El instituto, conformado para evaluar con estos criterios, lo hará sobre los establecimientos, sobre los docentes y los alumnos, sin evaluar las políticas y el presupuesto educativo. Velará por que se cumplan los designios del estándar educativo sobre el trabajo docente. Serán entonces los docentes, junto con el establecimiento escolar, quienes serán puestos en el centro de la atención, mientras que el evaluador no será evaluado.
Evaluar al docente y a las instituciones educativas ha abierto, en una amplia franja de países, el salario por mérito entre la docencia y la designación de subvenciones disimiles entre aquellas instituciones que mejor resultaban en la evaluación. Estas experiencias educativas nos muestran su adaptabilidad al mercado, un crecimiento de la educación privada, la adquisición —por parte de las familias— de créditos para financiar la educación de sus hijos y la profundización de la desigualdad social.
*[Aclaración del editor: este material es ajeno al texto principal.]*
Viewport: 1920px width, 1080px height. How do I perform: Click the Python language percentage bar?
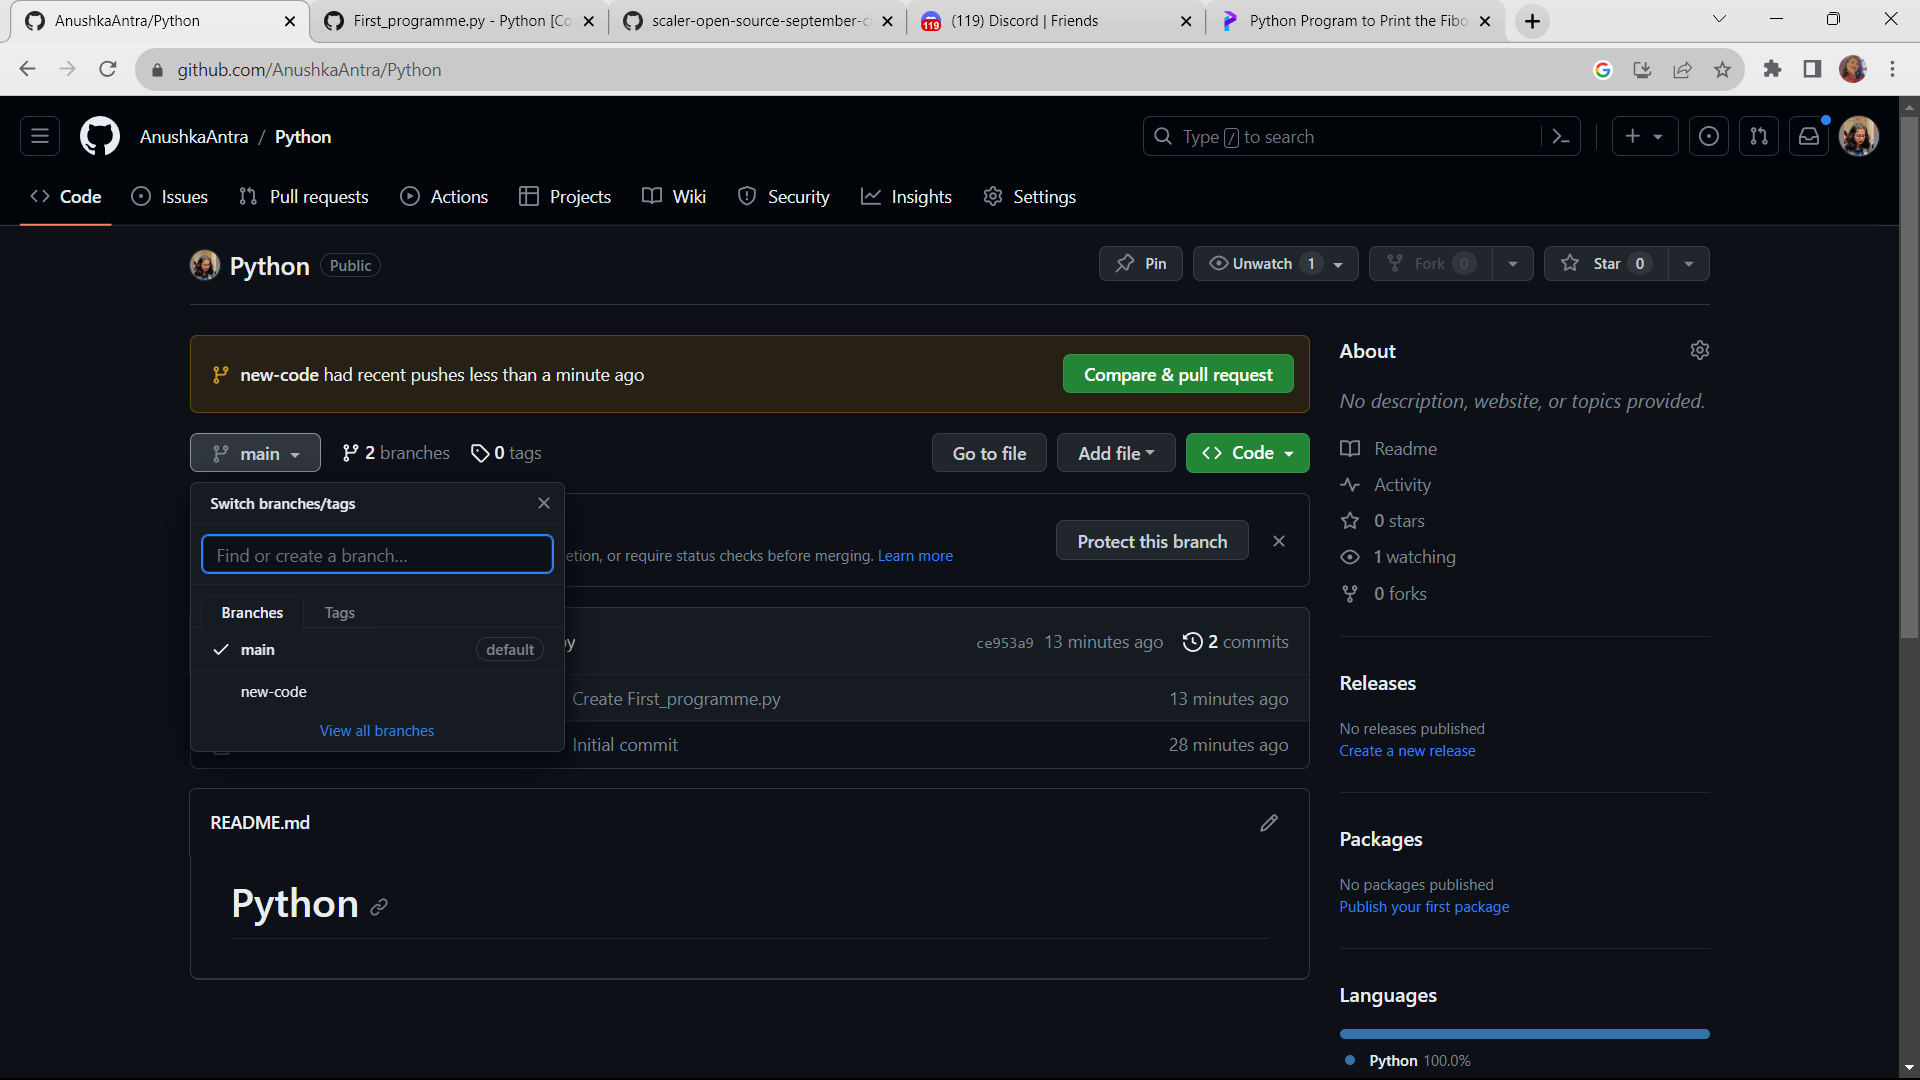[x=1524, y=1034]
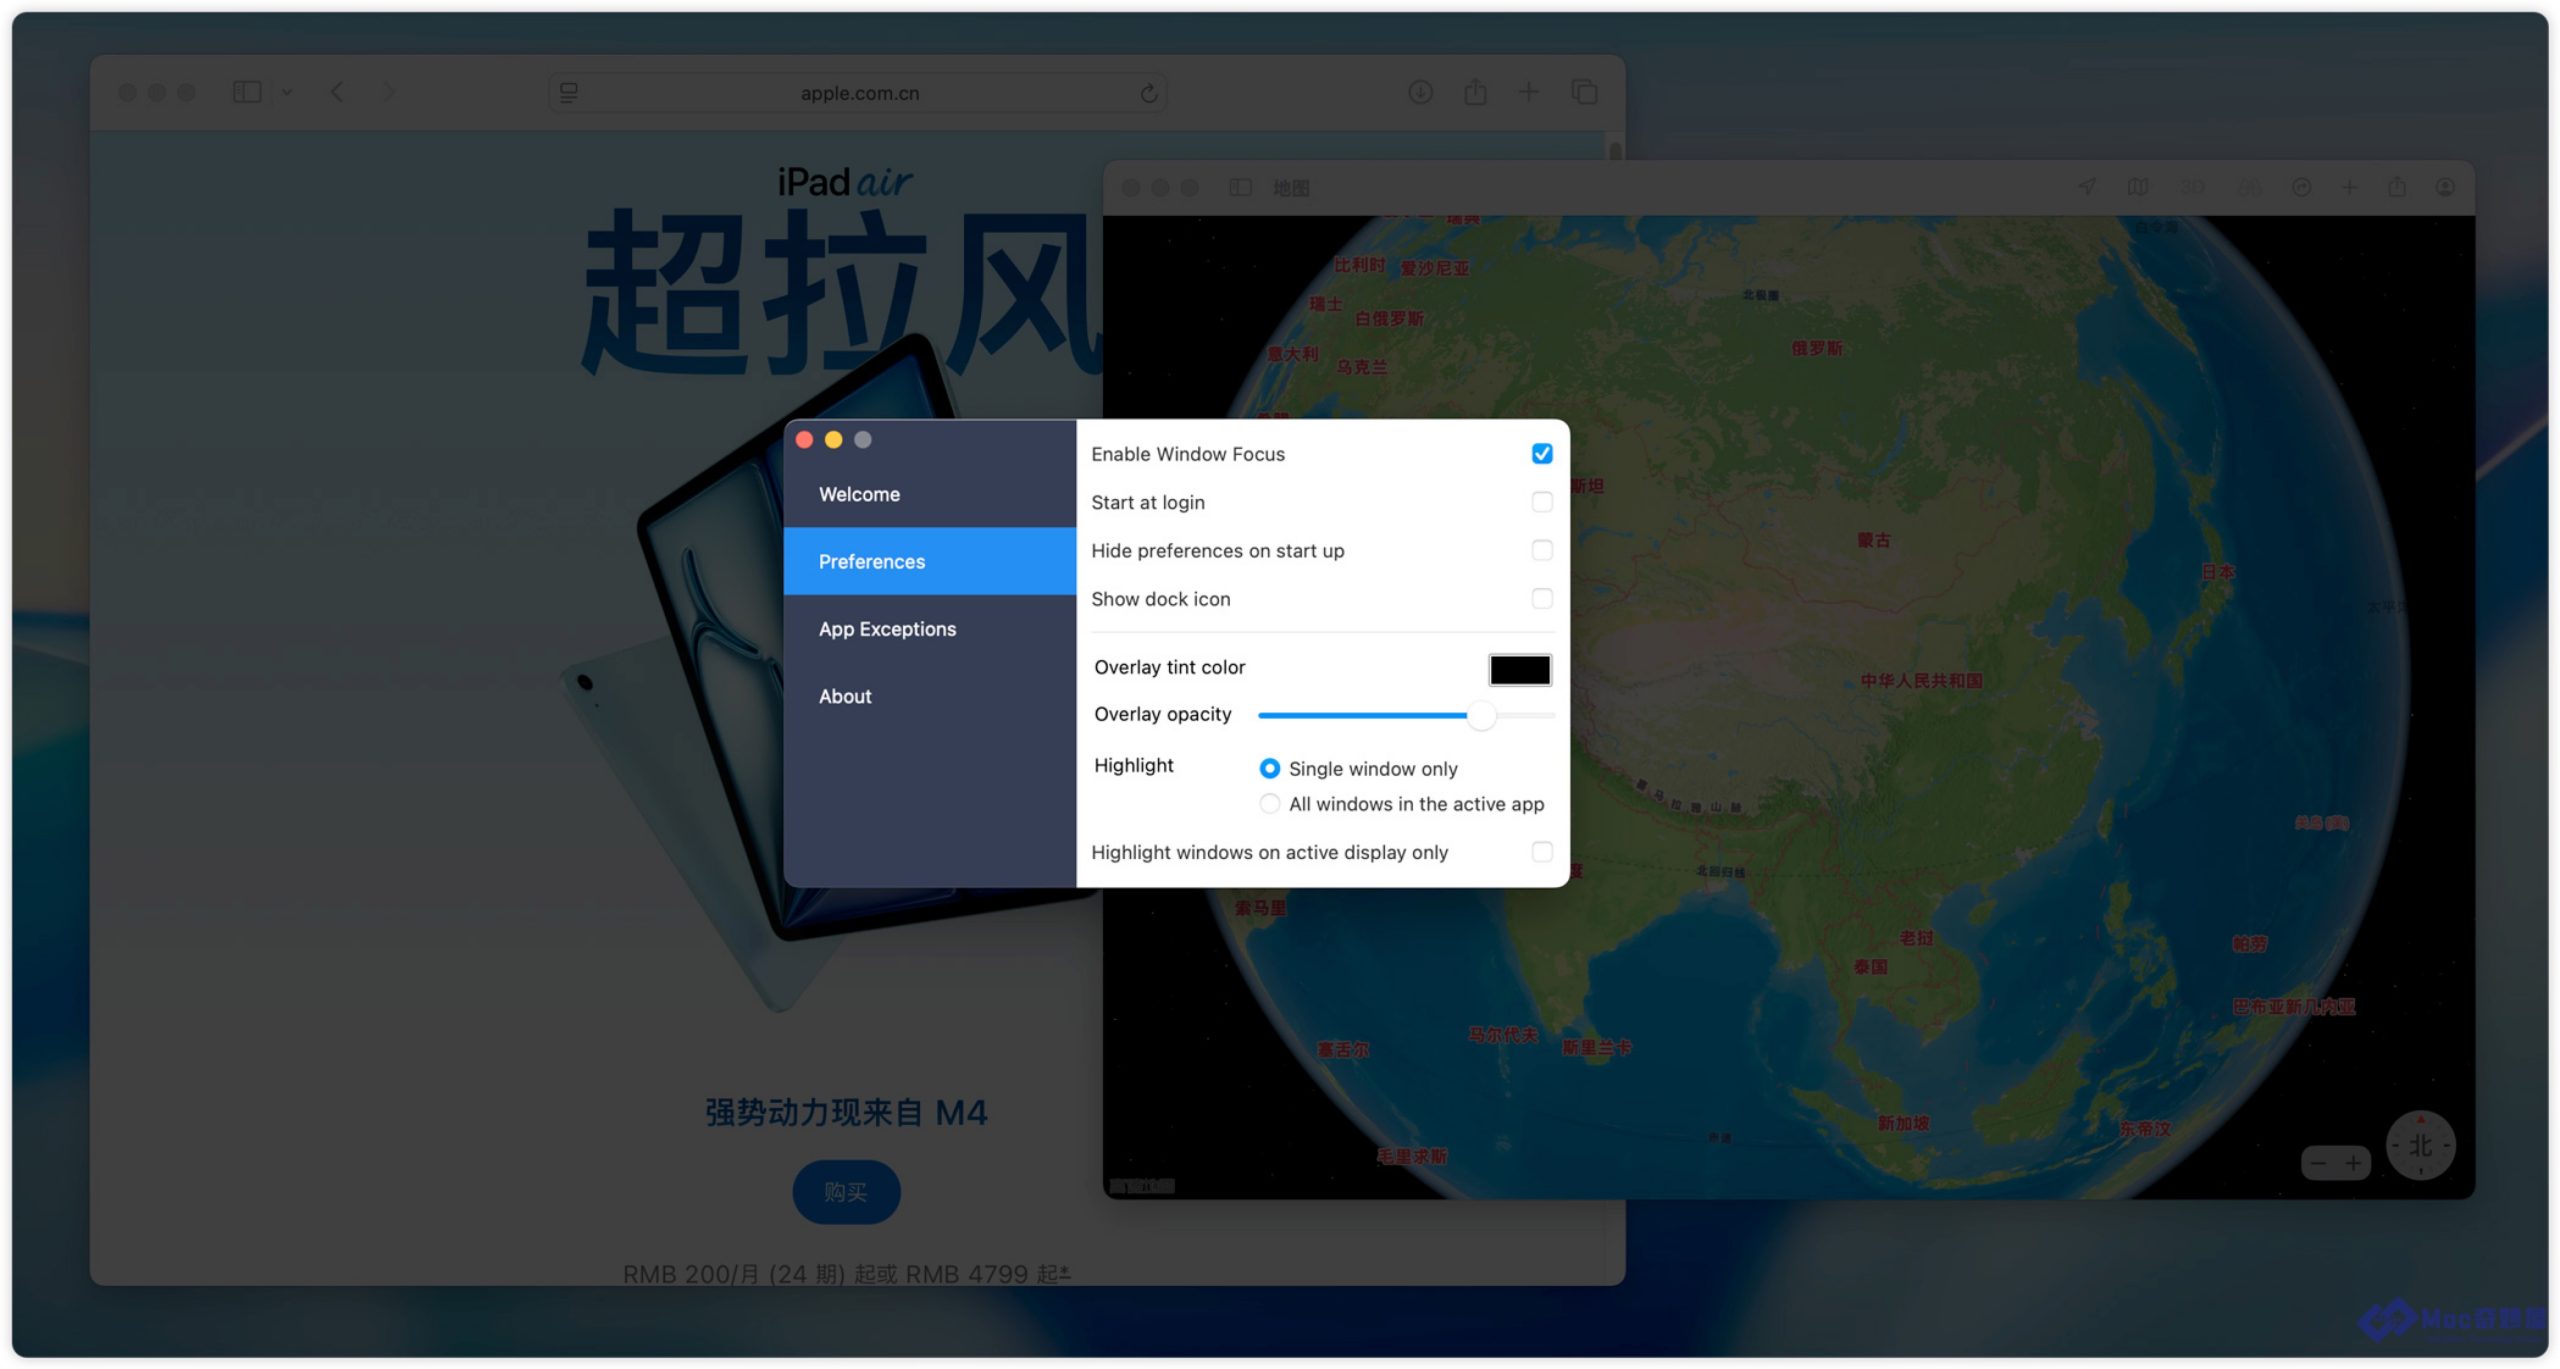Screen dimensions: 2560x1369
Task: Switch to the About section
Action: [x=845, y=696]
La posibilidad de llevar adelante la evaluación con consecuencias para los establecimientos educativos y los docentes implica profundizar la descentralización que fuera impulsada por el golpe militar de 1976 y sostenida por todos los Gobiernos de la democracia. En este sentido y en la legislación educativa vigente, el Gobierno de Macri profundiza la descentralización al estipular que todas las provincias y la Ciudad Autónoma de Buenos Aires verán fortalecida su “autonomía” en lo que se refiere “a la gestión, a la implementación de programas, planes y proyectos”. Cada jurisdicción podrá ahora gestionar sobre los resultados de las evaluaciones. Al declarar afianzar “un sistema educativo nacional, con cohesión y metas comunes”, todos los ministros de Educación dan un golpe sin precedente hacia la desintegración de un sistema nacional de educación. Anclados en las bases que sentaron las políticas educativas anteriores, ahora se profundiza la desigualdad regional, la meritocracia entre los docentes y los estudiantes y la mercantilización del conocimiento humano.
Con un financiamiento educativo que se desvanece, todas las posibilidades expansivas y creativas de la educación se deterioran. A través de la conformación del instituto evaluador, la lógica mercantil corroerá el rol del docente y de las escuelas, desvalorizará a toda autoridad pedagógica y a los propios ámbitos escolares. El docente no tendrá para transmitir el conocimiento humano libremente, sino las necesidades del mercado. Esta etapa histórica argentina nos educará en develar el cinismo que surge como consecuencia del relato. Se requiere de un entrecruzamiento entre los verdaderos actores de la educación, para que los docentes y los estudiantes, junto a las familias, que también se ven afectadas por la crisis social, logren expresar sus necesidades y oponerlas abiertamente a los designios de los tiempos mercantiles actuales.